[Saved entries]
>>
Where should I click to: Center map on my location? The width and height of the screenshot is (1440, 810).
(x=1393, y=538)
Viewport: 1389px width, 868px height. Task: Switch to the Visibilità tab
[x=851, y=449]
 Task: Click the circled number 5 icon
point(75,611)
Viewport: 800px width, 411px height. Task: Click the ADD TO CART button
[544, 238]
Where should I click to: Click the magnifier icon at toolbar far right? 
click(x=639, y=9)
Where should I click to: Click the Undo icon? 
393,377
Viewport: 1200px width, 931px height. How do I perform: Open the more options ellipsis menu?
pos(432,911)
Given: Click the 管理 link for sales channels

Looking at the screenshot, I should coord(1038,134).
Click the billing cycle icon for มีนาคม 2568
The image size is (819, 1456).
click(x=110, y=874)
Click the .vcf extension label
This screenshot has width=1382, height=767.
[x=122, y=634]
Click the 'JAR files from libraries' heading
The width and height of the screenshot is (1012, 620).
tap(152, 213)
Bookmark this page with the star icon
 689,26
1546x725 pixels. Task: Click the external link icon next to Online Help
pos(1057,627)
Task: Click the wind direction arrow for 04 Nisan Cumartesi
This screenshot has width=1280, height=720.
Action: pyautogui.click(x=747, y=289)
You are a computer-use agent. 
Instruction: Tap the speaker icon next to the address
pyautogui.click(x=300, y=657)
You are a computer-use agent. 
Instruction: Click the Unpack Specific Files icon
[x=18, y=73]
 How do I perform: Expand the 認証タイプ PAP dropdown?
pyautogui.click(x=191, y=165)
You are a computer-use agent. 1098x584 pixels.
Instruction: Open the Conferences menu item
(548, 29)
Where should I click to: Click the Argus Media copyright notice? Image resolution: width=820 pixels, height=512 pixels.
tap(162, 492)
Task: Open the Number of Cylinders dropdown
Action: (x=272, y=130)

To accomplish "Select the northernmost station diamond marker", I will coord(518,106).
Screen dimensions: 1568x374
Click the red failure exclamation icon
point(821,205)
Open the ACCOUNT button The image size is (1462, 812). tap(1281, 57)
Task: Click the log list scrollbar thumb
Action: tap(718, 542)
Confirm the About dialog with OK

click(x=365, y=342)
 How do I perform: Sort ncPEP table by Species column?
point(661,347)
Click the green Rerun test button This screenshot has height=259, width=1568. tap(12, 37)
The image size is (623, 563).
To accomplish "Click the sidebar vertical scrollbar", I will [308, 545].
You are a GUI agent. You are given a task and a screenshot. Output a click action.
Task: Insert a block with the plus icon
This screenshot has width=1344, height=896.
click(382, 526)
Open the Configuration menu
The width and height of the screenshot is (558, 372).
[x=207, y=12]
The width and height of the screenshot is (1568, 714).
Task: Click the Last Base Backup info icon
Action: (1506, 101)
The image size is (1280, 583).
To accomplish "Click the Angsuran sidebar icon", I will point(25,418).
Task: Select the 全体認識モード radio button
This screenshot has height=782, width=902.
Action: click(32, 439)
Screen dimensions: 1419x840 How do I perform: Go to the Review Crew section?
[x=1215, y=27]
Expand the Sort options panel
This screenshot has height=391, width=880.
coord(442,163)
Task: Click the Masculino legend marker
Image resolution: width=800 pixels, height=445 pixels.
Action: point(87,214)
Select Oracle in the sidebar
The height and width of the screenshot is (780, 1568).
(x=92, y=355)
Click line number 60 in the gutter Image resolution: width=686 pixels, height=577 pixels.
<<
Required action:
Of the lines above, copy each that contains "accomplish".

Written response:
To accomplish "Select the northernmost station diamond marker", I will coord(518,106).
To accomplish "Click the sidebar vertical scrollbar", I will [308, 545].
To accomplish "Click the Angsuran sidebar icon", I will point(25,418).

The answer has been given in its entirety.